Nun war ich als Kind immer schon kreativ und hatte viel Phantasie. Ich träumte mich hinfort zu Orten, deren Namen mir eine vermeintliche Vorstellung vermittelte, wie es dort wohl aussieht. Zum Beispiel Kalifornien: Nadelwälder, Berge, Küste, Palmen. Diese Vorstellung wurde präsentiert von Pretty Woman, ein Colt für alle Fälle und den drei Fragezeichen. Und dann gab es ja noch Computerspiele: Sid Meier’s Railroad Tycoon ließ mich, Anfang der Neunziger Jahre, ein Eisenbahnnetz in den USA aufbauen. Nicht nur, dass ich das Spiel an sich liebte, ich lernte auch viel Geografie. Nashville und Evansville in Tennessee war mein bevorzugter Startpunkt. Ich wusste später, wo Memphis liegt, New Orleans, Atlanta und St. Louis.
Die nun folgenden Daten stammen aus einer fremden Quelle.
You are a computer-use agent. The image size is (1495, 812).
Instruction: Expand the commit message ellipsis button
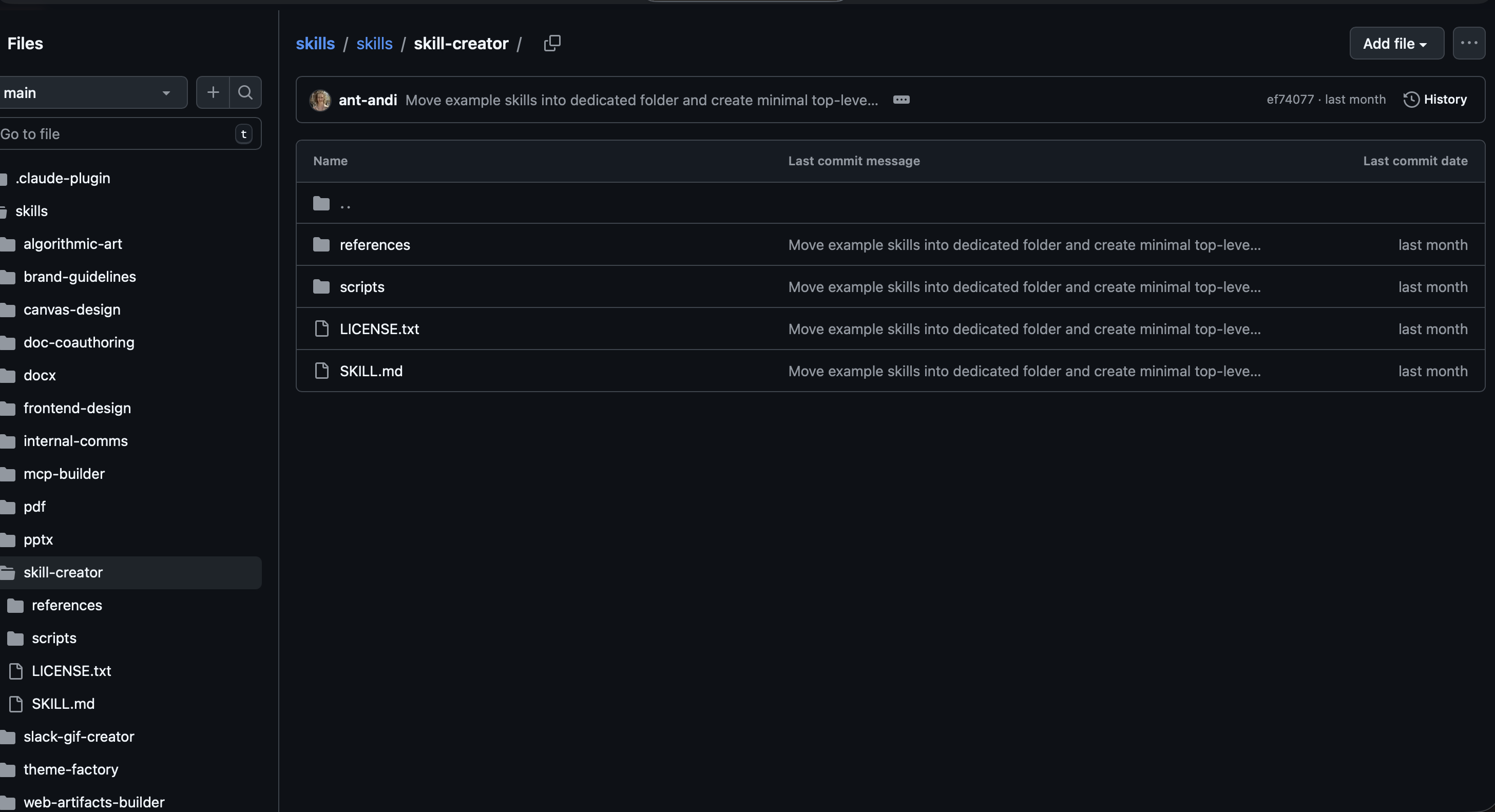(x=900, y=100)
Damit war meine Wissbegierigkeit vollends geweckt und ein Besuch in der damaligen Remscheider Bücherstube „Montanus Aktuell“ im Allee-Center brachte Genugtuung: zwei Straßenatlanten „USA East“ und „USA West“, gab es da im Sonderangebot. Da habe ich zugeschlagen und mich fortan in meinem Kinderzimmer zu den vielen wundervoll klingenden Orten hinweggeträumt: Silver Springs. Aspen. Wilmington. Billings. So wurden die USA erst vollends zu einem Sehnsuchtsland. Und sind es bis heute.

Und wie ist es wirklich?

Inzwischen bin ich viele Male in den USA gewesen und konnte mir ein Bild davon machen, wie es nun wirklich da aussieht. Natürlich sind Imaginationen aus Kindertagen vor allem Idealbilder, die der Phantasie entspringen. Jedoch: so manche meine Vorstellungen fand ich bestätigt. So habe ich auf meinen Reisen sehr viele sehr freundliche Menschen kennen gelernt. Auch habe ich Orte gesehen, die so tatsächlich meiner Vorstellung entsprachen. Hier sei auch gesagt, dass es durchaus gefährlich war, dorthin zu reisen, denn die Enttäuschung der Realität war jederzeit im Rahmen des Möglichen. Aber ich hatte Glück. Und eigentlich ist es kein Glück. Es ist die Kunst, sich auf etwas einzulassen. Offenen Herzens an Menschen und Orte heranzugehen und sich ein Bild zu machen. Was ich fand, war Freundlichkeit, Hilfsbereitschaft, Interesse. Natürlich auch heruntergekommene Orte, Armut, Ungerechtigkeit. Aber insgesamt fühle ich mich in den Staaten wohl. Meine Kindheitsträume haben mich nicht enttäuscht.